Dayan’s remarks were made on NBC-TV’s “Meet the Press” in response to a question about the statement issued by the Israel Cabinet earlier today rejecting Vance’s charges that the Israeli settlements in the Sinai are illegal and should be removed.

The Israeli Foreign Minister said that perhaps the Administration felt it had to give Egyptian President Anwar Sadat more support after his visit to Washington. But he said if Vance, who he was taking sides it would not make the Secretary’s job as a mediator easier.

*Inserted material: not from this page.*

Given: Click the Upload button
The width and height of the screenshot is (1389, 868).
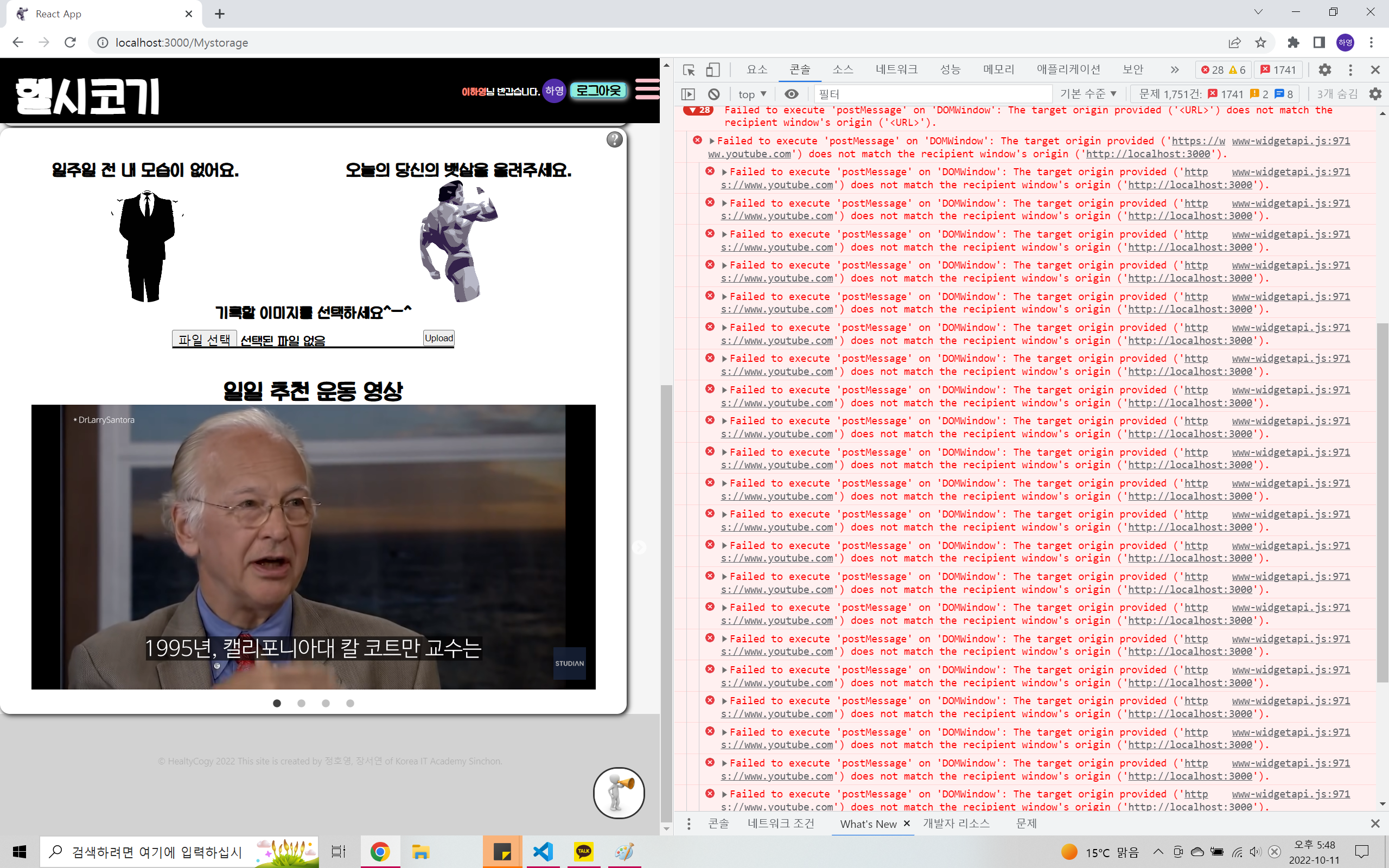Looking at the screenshot, I should click(x=438, y=338).
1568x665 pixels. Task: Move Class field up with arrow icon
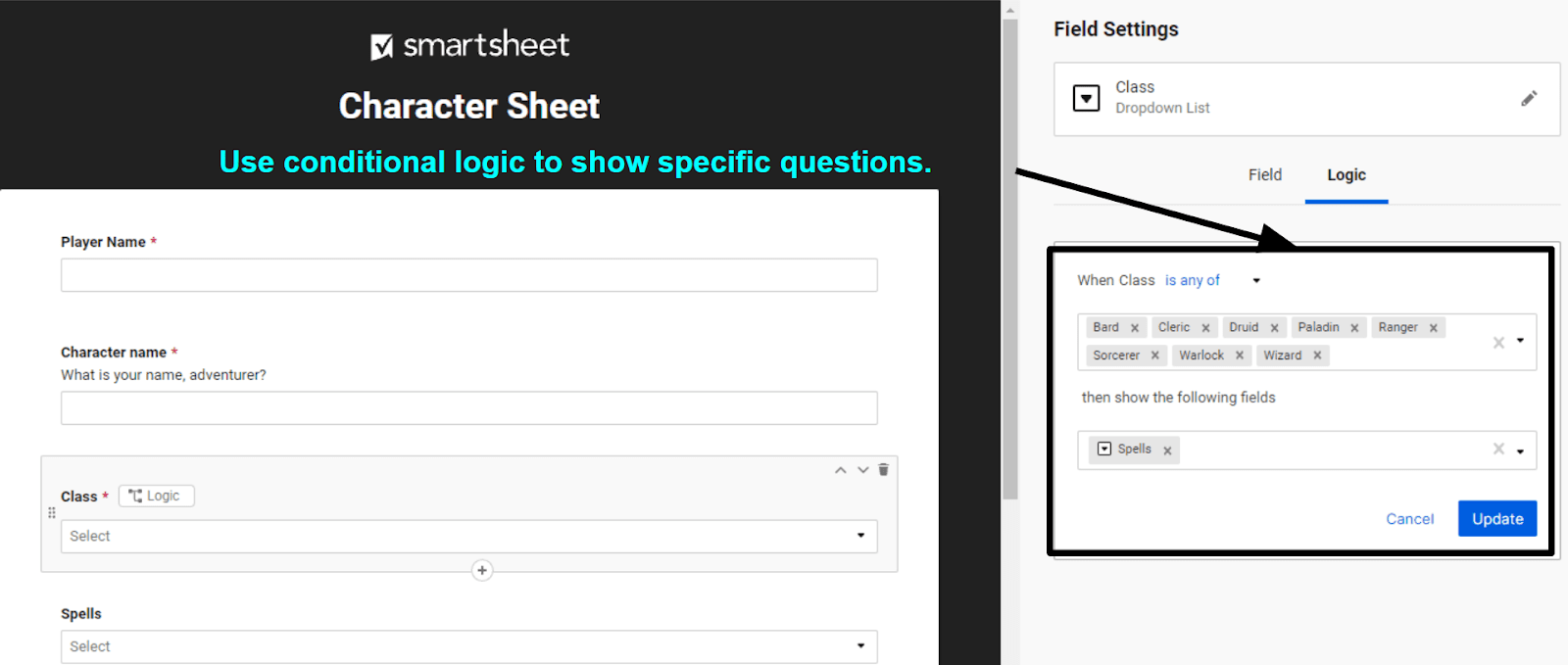point(840,470)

Dayan stressed that the Israeli peace plan, which he said President Carter found to be “satisfactory,” included Israel keeping its settlements in the Sinai. When questioned whether the President had ever used the word “satisfactory,” Dayan said he was not at liberty to give the exact word but “we had the President’s blessings for the plan.”

The Israeli peace plan was a package which included retention of the settlements, the three Israeli airfields in the Sinai, and Sharm el-Sheikh as well as proposals for Egyptian and Israeli troops, Dayan pointed out. He said Sadat was given this plan with the understanding that he would make a counter offer and then negotiations would begin. “Everything is negotiable,” Dayan stressed.

But, he added, the Sinai settlements were not the major obstacle to a settlement but Egyptian demands that Israel withdraw from the West Bank and Gaza with a Palestinian state being created there. “I don’t think this will ever be accepted in Israel,” he said.

Dayan said that Israel felt that it must always have some troops in the West Bank and Gaza to protect Israel’s security. He said the Israeli peace plan provided for this with minimal interference in the every day life of the local Arabs.


The Foreign Minister declared that Israel has the right to set up military bases anywhere in the occupied areas. He said he promised Carter last September that for a year no new civilian settlements would be established except within the confines of the military bases. But Dayan stressed the right of Israelis to live on the West Bank. “We are not foreigners on the West Bank, he said. He said that just as every Bedouin has a right to buy land and build a house there so do Jews.

Columnist Rowland Evans told Dayan that U.S. aid amounts to some $700 for each Israeli annually even though the U.S. itself has such problems as unemployment and blighted cities. He asked whether this did not make it incumbent on Israel to listen to the American view.

Dayan replied that Israel must decide for itself on its security. “I don’t think that we ever asked you to fight for us, that you fought for us, or that we should rely on you taking care of us. So when it comes to our lives and security we have to decide how we are going to defend our country.”